Quoted text —
● ● ● ● ●

HAWKE: ...Every other book club. And - and at first, it just seemed like an experiment. You know, it was this really interesting thing. And then slowly, once you pass the 6,7 year mark, it started to be this thing that meant a lot to all of us. And I didn't know that other people would be interested because you make these things and you make them for people. I mean, that is the idea. When you hit the bell right, right? - it means something personal to the person. It's not something you plan to do...
EISENBERG: Right.
HAWKE: ...Or something. And that really seems to be happening with this movie in a way that is really the most exciting here. And it's weird, right at a moment, you know, here I am about to turn 44 and it's really the time where I feel like it's time for me to get a real job I hate like everybody else. And now this - the biggest harebrained scheme of my life has gone well. And I just - I want it to serve as like a kind of call to anybody with a harebrained scheme that it can work out, you know, just go for it.
EISENBERG: Do you think right now because of that people are like, we're going to do the same thing but it's going to take place over 25 years. Do you think, like, that it's going to start?
(LAUGHTER)
HAWKE: You know, go for it, I guess.
EISENBERG: Yeah, why not, right?
EISENBERG: How as an actor do you approach figuring out your character development for a character that you haven't met yet? A 12-year - I mean...
HAWKE: You know, I mean, that's a really interesting question because that's the - when Linklater approached me with this idea, I actually did have the thought that I don't think any actor has been offered this opportunity before. I want you to create a character over 12 years. And also, even more interestingly, not just a character but really he was asking me to do a portrait of fatherhood at this moment in my life when my son was just born, my daughter was about four and fatherhood was the biggest thing in my life. I mean, the thing that really makes the most noise and the thing I was thinking about. And when I think about fatherhood, I wasn't thinking about myself as a father. I was thinking of my dad...
EISENBERG: Right.

● ● ● ● ●

Dataset content —
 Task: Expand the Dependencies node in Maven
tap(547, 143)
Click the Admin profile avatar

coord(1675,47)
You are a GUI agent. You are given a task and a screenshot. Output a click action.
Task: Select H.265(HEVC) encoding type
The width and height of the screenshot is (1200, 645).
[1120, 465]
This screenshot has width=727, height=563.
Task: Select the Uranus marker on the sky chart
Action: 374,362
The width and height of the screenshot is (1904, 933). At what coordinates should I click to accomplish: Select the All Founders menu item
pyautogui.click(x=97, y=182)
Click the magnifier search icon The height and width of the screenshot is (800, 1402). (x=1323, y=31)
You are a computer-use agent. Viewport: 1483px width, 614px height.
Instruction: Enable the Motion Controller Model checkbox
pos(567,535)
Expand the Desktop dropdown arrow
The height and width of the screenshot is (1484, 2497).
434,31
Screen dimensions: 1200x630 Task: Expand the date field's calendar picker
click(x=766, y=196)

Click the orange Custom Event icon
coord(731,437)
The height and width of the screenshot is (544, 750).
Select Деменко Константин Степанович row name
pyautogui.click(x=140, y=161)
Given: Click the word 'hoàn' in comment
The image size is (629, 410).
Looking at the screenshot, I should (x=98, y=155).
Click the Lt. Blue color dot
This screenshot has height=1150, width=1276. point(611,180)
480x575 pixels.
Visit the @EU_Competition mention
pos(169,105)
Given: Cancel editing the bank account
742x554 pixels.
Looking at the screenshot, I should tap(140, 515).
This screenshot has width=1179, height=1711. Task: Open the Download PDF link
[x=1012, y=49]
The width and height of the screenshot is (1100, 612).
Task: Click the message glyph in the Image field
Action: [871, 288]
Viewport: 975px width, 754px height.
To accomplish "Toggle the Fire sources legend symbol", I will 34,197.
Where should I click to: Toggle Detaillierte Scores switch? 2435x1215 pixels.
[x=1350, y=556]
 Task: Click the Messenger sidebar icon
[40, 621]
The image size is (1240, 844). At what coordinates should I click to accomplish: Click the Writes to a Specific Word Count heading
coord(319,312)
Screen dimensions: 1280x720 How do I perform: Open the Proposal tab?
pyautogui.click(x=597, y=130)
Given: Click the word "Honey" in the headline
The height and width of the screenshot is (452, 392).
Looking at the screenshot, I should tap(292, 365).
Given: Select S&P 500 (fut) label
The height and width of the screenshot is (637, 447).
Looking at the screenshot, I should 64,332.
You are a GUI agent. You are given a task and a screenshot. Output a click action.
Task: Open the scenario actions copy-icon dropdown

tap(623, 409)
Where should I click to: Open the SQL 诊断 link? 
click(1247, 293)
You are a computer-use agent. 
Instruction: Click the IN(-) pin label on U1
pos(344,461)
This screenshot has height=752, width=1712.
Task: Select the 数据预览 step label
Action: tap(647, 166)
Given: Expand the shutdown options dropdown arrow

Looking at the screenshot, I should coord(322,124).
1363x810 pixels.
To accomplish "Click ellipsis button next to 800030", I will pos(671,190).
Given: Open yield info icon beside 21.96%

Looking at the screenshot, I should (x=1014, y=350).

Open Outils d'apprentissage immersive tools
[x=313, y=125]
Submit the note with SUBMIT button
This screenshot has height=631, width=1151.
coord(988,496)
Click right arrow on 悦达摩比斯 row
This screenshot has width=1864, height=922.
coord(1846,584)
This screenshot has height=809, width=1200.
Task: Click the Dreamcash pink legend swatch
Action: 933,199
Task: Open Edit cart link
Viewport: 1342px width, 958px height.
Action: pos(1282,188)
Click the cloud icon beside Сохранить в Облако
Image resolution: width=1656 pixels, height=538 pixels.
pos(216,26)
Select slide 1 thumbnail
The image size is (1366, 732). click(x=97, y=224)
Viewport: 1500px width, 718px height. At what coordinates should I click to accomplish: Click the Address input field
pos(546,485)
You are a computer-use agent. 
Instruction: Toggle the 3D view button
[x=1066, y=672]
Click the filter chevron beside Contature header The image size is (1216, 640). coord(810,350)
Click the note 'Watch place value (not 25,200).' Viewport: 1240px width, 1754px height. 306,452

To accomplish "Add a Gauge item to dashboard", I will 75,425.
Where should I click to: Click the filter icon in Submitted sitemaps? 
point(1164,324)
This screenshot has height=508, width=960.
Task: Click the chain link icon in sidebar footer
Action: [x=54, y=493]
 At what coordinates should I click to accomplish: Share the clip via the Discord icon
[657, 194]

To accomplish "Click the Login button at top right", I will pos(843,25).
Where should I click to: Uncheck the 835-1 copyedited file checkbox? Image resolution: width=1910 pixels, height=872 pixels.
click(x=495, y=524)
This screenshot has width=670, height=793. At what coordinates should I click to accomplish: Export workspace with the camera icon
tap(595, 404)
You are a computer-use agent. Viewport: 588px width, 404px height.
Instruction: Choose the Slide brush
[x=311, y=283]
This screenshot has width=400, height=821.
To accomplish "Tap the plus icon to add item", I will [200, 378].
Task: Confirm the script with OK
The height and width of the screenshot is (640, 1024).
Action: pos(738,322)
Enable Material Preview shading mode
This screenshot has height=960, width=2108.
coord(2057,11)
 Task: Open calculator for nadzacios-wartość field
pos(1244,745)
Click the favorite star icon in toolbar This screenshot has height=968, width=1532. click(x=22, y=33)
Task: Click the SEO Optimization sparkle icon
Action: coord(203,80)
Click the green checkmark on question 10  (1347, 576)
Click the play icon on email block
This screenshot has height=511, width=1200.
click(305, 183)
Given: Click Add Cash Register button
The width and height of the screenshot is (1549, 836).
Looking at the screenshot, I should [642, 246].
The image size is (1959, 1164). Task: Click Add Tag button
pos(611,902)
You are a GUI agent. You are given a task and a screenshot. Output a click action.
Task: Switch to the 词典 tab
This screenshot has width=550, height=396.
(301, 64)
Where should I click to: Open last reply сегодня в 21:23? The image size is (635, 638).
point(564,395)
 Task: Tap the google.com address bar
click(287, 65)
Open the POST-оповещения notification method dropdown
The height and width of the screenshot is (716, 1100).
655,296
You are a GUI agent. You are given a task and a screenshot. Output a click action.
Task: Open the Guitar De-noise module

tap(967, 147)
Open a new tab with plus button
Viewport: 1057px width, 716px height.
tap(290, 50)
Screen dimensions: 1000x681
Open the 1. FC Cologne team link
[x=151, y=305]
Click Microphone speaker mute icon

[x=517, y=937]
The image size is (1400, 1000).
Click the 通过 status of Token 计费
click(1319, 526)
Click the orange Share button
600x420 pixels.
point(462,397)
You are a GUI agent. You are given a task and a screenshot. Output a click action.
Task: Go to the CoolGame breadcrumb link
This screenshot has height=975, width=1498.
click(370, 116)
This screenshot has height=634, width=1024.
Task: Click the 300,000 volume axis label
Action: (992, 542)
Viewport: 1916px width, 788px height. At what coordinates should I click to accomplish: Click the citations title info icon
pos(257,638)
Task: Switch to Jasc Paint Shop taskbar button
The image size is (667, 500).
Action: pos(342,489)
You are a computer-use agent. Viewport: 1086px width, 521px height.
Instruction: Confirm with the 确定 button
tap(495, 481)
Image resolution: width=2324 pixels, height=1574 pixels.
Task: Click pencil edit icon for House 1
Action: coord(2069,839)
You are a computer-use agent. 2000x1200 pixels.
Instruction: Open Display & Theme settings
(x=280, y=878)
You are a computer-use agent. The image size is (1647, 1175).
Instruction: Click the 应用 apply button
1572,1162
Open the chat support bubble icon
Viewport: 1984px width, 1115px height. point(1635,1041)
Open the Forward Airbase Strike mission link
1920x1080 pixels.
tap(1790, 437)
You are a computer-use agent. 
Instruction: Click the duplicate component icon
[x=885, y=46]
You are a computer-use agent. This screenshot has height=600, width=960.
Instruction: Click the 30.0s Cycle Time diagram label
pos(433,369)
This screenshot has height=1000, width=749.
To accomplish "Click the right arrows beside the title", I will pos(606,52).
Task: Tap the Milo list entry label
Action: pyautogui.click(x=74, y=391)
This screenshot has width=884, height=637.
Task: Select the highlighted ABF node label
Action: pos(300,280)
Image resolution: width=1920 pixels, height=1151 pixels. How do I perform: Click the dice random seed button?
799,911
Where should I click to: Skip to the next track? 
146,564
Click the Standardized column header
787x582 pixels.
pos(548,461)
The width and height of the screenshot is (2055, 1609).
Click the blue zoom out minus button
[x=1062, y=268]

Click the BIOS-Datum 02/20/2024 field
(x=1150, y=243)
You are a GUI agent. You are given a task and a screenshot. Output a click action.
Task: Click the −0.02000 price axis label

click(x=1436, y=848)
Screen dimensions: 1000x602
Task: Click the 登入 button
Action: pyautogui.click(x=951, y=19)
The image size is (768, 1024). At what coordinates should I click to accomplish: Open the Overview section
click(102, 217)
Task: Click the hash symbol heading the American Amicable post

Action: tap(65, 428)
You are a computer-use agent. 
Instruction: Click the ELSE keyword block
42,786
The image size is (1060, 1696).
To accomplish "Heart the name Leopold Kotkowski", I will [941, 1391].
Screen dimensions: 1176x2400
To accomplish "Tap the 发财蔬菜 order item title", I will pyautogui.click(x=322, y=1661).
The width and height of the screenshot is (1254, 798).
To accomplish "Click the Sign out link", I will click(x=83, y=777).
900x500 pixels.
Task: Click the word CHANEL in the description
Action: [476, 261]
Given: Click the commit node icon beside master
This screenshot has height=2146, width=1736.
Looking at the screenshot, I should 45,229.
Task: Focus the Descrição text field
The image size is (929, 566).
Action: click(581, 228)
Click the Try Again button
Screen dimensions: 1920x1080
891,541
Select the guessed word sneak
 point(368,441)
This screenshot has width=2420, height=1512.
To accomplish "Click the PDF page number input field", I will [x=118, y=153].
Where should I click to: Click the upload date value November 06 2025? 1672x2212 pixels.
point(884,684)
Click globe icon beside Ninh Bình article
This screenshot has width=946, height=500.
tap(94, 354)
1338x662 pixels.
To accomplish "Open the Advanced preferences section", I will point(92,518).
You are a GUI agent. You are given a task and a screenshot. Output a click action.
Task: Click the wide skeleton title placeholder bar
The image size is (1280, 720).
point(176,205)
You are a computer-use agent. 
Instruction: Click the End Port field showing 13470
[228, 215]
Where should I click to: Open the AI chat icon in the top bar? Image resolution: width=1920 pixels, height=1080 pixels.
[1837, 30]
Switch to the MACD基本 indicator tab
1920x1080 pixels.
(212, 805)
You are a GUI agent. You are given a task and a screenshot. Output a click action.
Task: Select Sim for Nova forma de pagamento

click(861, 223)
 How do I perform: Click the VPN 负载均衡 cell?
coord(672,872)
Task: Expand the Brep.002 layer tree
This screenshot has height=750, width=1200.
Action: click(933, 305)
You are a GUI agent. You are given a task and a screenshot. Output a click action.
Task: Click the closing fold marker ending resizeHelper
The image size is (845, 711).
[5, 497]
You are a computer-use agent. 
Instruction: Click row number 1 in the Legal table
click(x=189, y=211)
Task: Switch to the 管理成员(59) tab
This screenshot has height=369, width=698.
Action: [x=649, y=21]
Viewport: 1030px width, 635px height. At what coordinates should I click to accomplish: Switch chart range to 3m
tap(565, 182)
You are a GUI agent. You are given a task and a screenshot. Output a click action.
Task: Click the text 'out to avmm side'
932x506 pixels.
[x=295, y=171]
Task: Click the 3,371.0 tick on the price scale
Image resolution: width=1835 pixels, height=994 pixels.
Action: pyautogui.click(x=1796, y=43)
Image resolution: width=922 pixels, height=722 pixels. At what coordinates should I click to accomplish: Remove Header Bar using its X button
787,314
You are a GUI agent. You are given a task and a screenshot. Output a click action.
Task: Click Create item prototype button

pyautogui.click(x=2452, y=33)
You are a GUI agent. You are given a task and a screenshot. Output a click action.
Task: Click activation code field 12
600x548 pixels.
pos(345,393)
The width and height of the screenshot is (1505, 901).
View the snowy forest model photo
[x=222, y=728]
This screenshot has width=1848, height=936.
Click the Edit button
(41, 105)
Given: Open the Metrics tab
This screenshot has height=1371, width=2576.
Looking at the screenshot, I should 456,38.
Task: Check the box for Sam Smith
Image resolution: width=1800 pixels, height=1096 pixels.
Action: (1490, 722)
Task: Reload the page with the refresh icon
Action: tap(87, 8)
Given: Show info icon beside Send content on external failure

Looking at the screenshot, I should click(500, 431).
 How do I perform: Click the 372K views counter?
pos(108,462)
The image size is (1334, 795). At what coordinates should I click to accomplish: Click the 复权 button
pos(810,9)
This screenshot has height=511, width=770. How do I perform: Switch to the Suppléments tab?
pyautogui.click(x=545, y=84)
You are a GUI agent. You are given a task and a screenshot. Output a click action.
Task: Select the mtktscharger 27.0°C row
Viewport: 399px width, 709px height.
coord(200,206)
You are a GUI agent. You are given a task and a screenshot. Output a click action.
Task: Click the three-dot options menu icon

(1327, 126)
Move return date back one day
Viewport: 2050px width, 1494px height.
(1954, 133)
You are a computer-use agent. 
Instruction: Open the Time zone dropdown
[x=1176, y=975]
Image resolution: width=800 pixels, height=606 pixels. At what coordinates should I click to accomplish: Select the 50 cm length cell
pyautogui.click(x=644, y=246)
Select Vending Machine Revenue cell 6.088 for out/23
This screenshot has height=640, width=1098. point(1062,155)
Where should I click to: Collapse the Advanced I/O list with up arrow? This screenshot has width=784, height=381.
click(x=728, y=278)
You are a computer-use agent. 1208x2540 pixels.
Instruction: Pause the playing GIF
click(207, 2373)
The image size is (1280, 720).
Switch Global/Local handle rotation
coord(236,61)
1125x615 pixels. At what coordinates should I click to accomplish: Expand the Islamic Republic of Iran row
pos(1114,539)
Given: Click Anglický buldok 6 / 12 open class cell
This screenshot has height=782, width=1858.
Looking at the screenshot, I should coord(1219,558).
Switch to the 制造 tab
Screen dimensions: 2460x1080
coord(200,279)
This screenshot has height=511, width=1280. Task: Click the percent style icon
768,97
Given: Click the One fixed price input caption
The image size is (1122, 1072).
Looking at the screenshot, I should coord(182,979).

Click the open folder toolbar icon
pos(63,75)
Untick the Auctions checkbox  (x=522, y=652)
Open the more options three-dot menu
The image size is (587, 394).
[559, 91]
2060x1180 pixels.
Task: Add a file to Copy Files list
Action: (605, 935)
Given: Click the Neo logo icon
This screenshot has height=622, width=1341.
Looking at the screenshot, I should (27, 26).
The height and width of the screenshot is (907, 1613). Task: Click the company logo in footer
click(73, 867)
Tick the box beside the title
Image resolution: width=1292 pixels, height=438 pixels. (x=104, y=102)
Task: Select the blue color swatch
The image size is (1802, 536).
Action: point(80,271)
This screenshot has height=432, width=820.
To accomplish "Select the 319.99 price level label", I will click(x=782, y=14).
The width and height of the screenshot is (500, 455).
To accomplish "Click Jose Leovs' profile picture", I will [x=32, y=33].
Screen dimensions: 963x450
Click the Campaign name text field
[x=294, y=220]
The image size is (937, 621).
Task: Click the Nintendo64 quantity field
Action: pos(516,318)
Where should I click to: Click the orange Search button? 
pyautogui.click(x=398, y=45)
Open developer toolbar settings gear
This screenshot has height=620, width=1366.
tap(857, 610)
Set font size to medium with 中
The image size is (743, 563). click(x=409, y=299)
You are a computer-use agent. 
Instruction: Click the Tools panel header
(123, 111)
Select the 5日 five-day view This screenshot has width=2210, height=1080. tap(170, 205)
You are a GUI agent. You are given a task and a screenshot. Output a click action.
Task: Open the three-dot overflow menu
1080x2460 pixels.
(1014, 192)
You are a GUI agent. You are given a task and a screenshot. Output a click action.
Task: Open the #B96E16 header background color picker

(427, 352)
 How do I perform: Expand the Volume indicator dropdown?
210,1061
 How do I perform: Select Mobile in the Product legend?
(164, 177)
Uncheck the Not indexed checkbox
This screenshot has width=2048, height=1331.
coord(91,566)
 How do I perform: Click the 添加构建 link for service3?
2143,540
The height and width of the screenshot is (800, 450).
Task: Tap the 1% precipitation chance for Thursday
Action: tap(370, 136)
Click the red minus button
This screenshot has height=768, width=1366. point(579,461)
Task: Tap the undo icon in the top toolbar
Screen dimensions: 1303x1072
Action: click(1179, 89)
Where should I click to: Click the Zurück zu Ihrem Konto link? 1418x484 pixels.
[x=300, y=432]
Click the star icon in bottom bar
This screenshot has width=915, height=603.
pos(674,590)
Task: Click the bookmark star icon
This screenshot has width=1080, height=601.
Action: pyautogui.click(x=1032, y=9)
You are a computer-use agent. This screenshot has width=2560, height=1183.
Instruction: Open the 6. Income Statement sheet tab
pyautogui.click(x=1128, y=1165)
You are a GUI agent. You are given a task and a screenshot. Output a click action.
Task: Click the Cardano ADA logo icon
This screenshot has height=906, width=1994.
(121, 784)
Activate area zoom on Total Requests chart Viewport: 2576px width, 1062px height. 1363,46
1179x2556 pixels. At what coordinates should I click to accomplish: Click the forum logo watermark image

● ● ● ● ●

To do — Reproduce part of the interview transcript word for word, beginning at the words "EISENBERG: Yeah, why" and stopping after the words "of my dad...".

Result of the exercise —
EISENBERG: Yeah, why not, right?
EISENBERG: How as an actor do you approach figuring out your character development for a character that you haven't met yet? A 12-year - I mean...
HAWKE: You know, I mean, that's a really interesting question because that's the - when Linklater approached me with this idea, I actually did have the thought that I don't think any actor has been offered this opportunity before. I want you to create a character over 12 years. And also, even more interestingly, not just a character but really he was asking me to do a portrait of fatherhood at this moment in my life when my son was just born, my daughter was about four and fatherhood was the biggest thing in my life. I mean, the thing that really makes the most noise and the thing I was thinking about. And when I think about fatherhood, I wasn't thinking about myself as a father. I was thinking of my dad...